Since the beginning of the year Lava Ink has been on a mission to create a reliable supply chain for locally produced organic products and fabrics. The result……. mens and ladies fitted t shirts in a natural colour only, which I personally think is pathetic.
This is an indication of the mode and of thinking that the South African Clothing Industry and its consumers are in. Here is a real opportunity for us to compete against imports by offering ethical clothing as apposed to cheaper, environmentally damaging clothing. We need to create a substantial demand for ethical clothing and production processes because at the moment the task to supply organic, requires the manufacturer to be involved in primary manufacturing stages such as dying. This is because the demand for organic fabrics is not enough to motivate stock production in various colours and types of fabrics.
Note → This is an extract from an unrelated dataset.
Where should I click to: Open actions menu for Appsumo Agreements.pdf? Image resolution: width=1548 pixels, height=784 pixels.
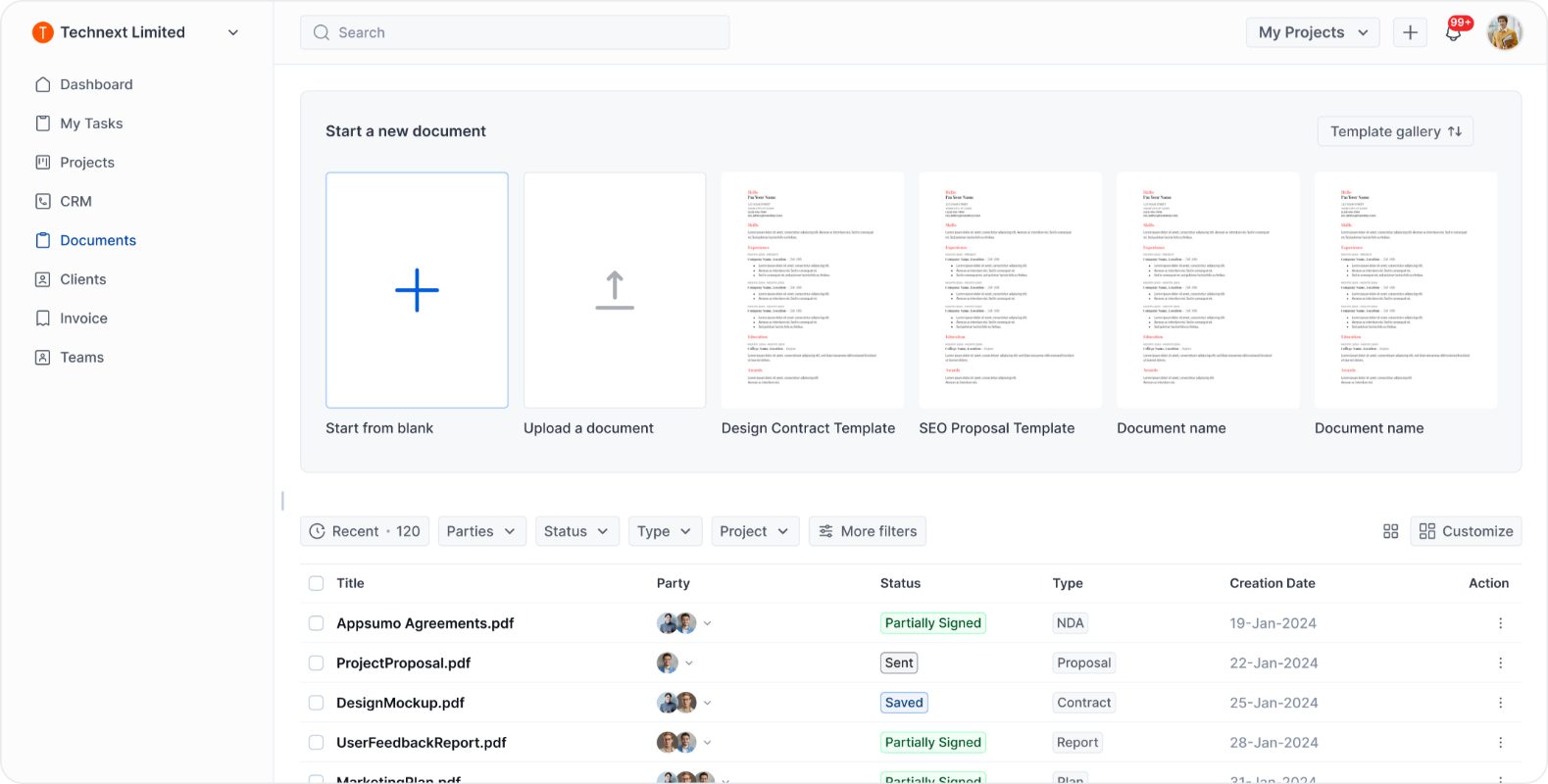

How does clothing production influence our envrironment?
The following was taken from EcoSpace and highlights the effects clothing and fabric production have on the environment.
When was the last time you checked the tag of your t-shirt to look for more than just a size or price? Do you know what your clothes are made of or who made them? The answers to these questions may surprise you, as inputs of clothing production have significant effects on the physical and social environment.
Take a look at the cotton industry. Insecticides used in conventional cotton production are the most hazardous pesticide to human health, causing behavioral changes, increased cancer risk, and even death. Cotton’s second best selling insecticide, Aldicarb, can kill a man with just one drop absorbed through the skin! Who knew wearing cotton could be so dangerous!
Not only do clothing choices impact human health, but they also affect the environment. Fertilizers used in conventional cotton production harm the environment. Nitrogen synthetic fertilizers cause leaching and runoff and emit gases that contribute 300 times more to global warming than CO2. It takes about 1/3 pound of synthetic fertilizers to grow one pound of raw cotton, and it takes that pound of cotton to make one t-shirt. That’s a lot of fertilizer, a lot of greenhouse gases, and a major detriment to the environment!
I responded by making the comment that large retailers should stop treating organic as a marketing strategy but rather as an environmental and industrial one. If large retailers start investing in our local Industries for ethical reasons, with the intention of greening their supply chains, real change is possible.